We simply meet up every month, and have a chat about progress, and discussion upcoming decisions, asking the odd difficult question but also sharing experiences and what has worked well (and not so well) for us all previously.
It provides the Council with a bit of assurance that it is doing the right things, in the right way. It also provides the lead member with confidence that officers are doing everything they can to ensure the best use of funds to deliver on the promised outcomes.
It seems such an obvious thing to do, I wonder why more councils don’t also do it!
Will Callaghan – who knows more about this stuff than most – shares his thoughts on how to be a better collaborator, based on his experience with the LocalGovDrupal project.
Lovely to see the new people joining the team in Luton, and introducing themselves on the blog.
Welcome to my old pal Kev Rowe 😀
Simon Millier from Adur & Worthing Councils reports on progress with open digital planning (Medium warning):
It’s been a busy and productive period for our multi-disciplinary team. As usual we’re balancing the Open Digital Planning project alongside day-to-day business as usual work, and the team has done a commendable job attempting to find time to ensure they remain on top of our work objectives.
As an experiment, relating to some work I’m doing for a customer, I asked Google’s Gemini to do some deep research and write a report about the market for revenues and benefits systems for UK local government.
You can read and comment on what it produced on Google Docs, if you want to.
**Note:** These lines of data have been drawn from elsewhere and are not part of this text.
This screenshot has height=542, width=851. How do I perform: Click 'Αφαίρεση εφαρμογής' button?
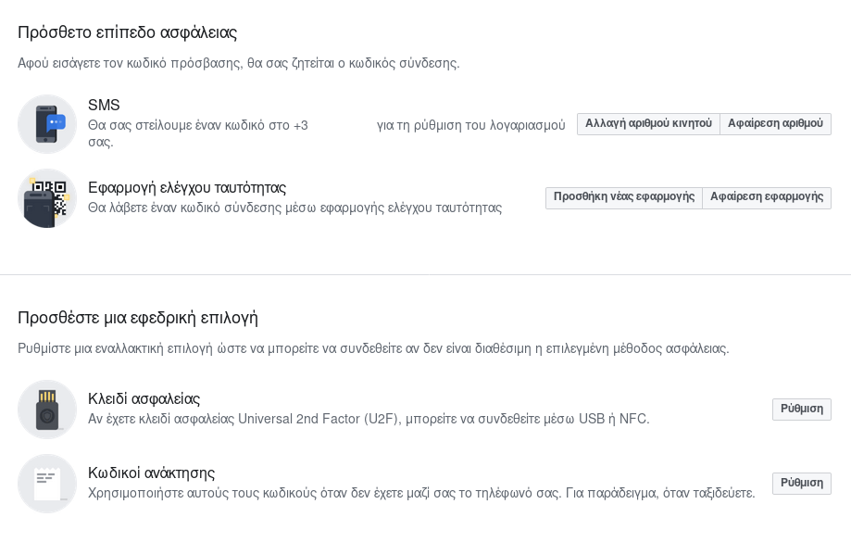(x=767, y=197)
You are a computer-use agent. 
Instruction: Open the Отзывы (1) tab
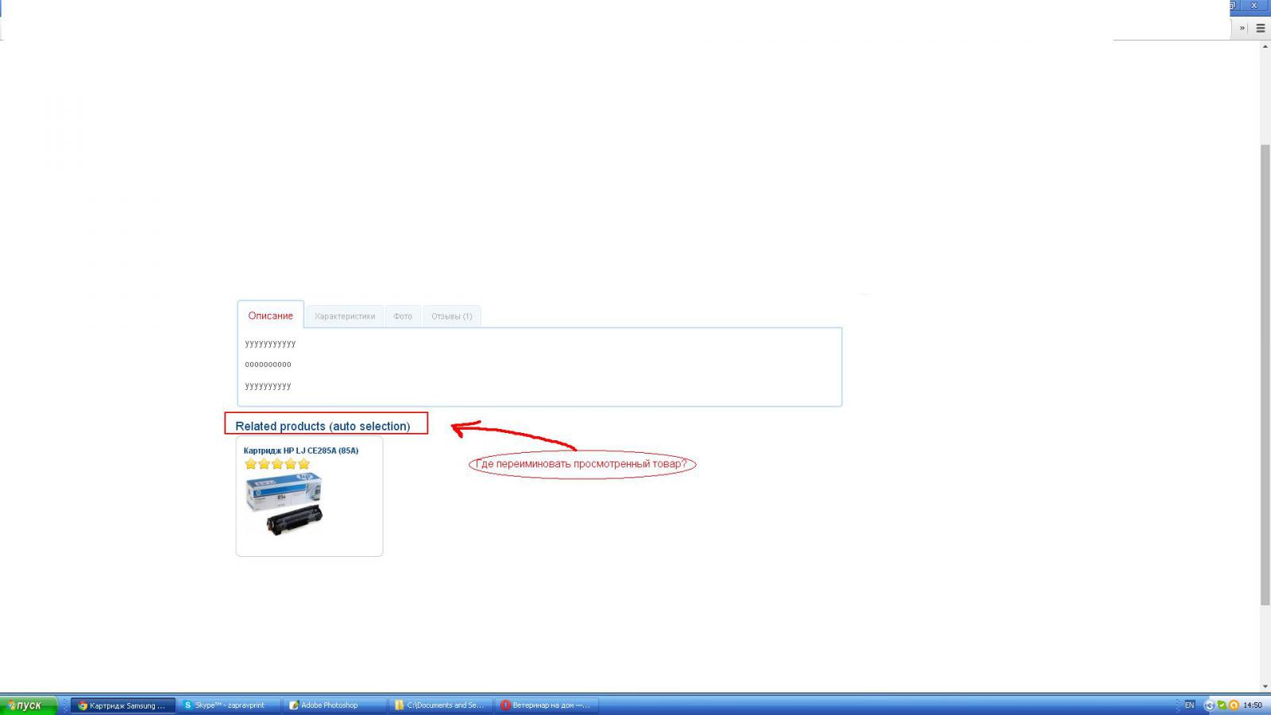tap(451, 316)
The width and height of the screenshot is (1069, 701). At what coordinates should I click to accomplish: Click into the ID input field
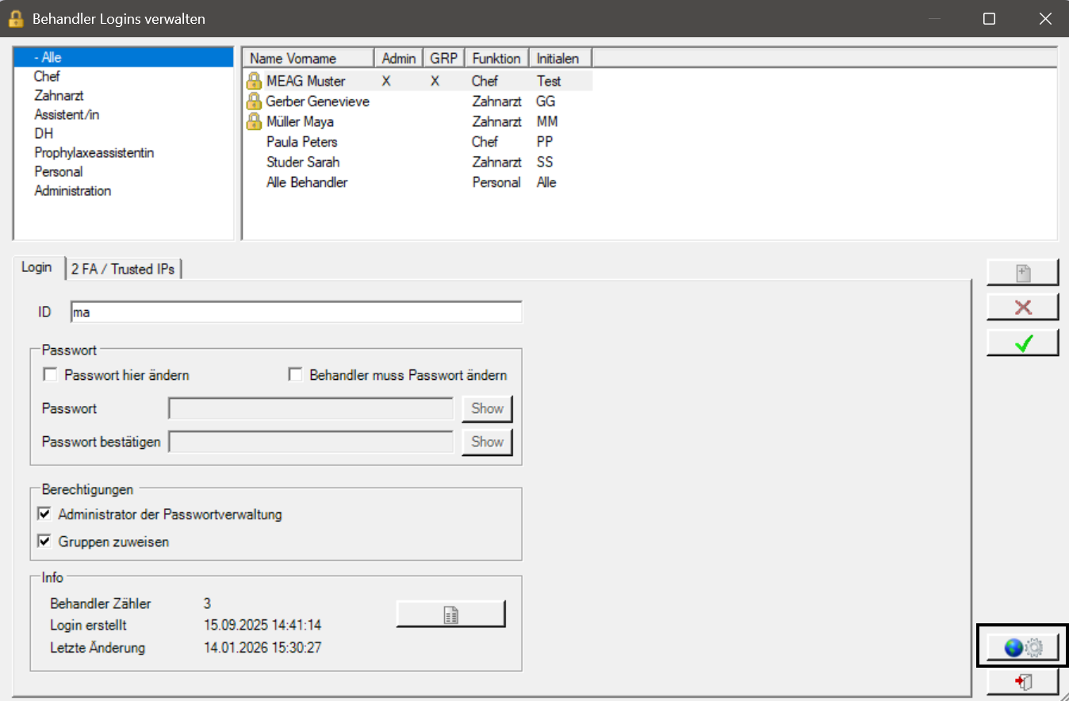296,312
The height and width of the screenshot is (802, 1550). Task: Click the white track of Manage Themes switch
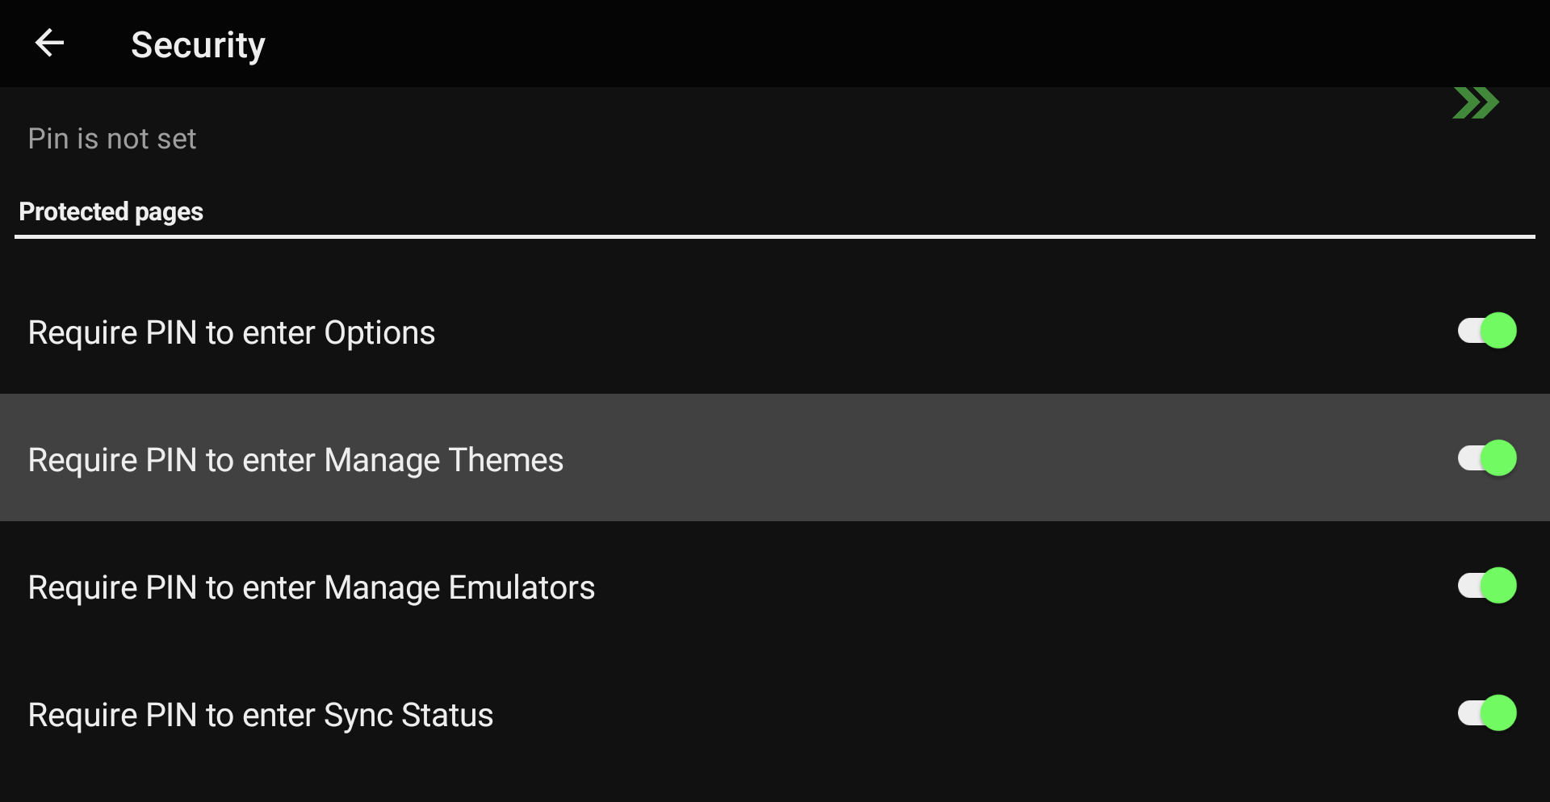1469,458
It’s certainly a comprehensive document, although it’s very hard for me to decide what in there is correct or way off beam.
Is this helpful – especially for those councils approaching LGR? I have no idea.
Gazette is a lightweight Gmail-to-RSS bridge designed specifically for reading newsletters in standard RSS readers.
Diane Coyle, David Eaves, and Beatriz Vasconcellos – Digital Infrastructure:
A government wouldn’t build a dozen roads connecting the same two places. But this happens often with digital services. Countries allocate billions to IT spending without realizing the need to treat these systems as shared infrastructure. This siloed approach fragments systems, making it harder to share or leverage data among public agencies and with the private sector.
What if we treated a set of core digital systems—such as digital IDs, payments, data exchange platforms, credentials, and other shared services that drive core functions across government and the economy—the same way we treat roads or power grids? As essential, long-term, shared systems designed for repeated use.
The Centre for Digital Public Services in Wales has published some service patterns, exploring the ‘Book’ and ‘Apply’ patterns.
It’s good stuff and to make it really useful, more needs to be done, to embed these ‘patterns’ as steps in a service design – also linking them to technical capabilities at the right level of abstraction.
There was a time when MacOS was lauded for the quality of its design and user experience.

Doug Belshaw – The (AI) Lottery Is Already Running:
AI tools arrived as things you could choose to try: chatbots, image generators, and the like. Pretty quickly, though, they’ve become things employers expect to be used, positioned as ‘things your competitors are already using’, and of course embedded in platforms on which we all depend.
That shift from you can use this to you can’t afford not to happened quickly and without anyone holding a vote.